What is asked:
Rewrite the lines between the ones holding "Open the Diagnostics dropdown" and "click(x=423, y=192)", inclusive, and scale every click coordinate among them by 0.25, rounding to whole numbers with halves going up. Leave all other text on those lines unchanged.

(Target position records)

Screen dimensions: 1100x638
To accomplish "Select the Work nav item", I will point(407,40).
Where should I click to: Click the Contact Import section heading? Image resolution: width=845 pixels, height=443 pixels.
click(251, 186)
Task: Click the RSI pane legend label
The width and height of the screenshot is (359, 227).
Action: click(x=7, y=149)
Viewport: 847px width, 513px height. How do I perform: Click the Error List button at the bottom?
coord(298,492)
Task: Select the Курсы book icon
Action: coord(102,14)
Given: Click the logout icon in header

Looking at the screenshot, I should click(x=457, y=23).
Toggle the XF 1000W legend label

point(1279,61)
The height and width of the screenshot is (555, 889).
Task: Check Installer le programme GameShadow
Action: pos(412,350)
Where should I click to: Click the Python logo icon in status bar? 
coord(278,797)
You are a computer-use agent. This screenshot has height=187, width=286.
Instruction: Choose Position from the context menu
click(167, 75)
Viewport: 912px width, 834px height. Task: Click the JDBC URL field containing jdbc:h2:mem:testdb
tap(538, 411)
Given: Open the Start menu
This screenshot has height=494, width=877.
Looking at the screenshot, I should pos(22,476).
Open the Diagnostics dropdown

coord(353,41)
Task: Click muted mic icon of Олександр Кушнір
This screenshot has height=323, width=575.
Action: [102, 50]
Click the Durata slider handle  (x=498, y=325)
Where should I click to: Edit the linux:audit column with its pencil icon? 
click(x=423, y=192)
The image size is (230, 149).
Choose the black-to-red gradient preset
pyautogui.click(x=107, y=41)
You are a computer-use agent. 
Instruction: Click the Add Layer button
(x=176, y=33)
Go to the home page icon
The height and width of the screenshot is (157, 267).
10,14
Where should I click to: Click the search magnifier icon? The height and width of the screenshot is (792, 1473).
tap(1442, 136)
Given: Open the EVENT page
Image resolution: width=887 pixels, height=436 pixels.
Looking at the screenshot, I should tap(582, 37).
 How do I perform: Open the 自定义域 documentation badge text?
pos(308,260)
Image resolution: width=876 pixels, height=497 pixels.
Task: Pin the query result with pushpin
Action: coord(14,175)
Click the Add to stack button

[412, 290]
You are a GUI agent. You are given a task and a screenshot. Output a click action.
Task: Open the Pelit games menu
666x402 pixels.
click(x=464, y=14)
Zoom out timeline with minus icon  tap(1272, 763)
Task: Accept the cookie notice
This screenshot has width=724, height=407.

Answer to this task:
Open the Diagnostics dropdown

coord(88,10)
Task: Click muted mic icon of Олександр Кушнір
This screenshot has height=323, width=575.
Action: [26, 13]
Click the Durata slider handle  (x=125, y=81)
Where should I click to: Edit the linux:audit column with its pencil icon? 
click(x=106, y=48)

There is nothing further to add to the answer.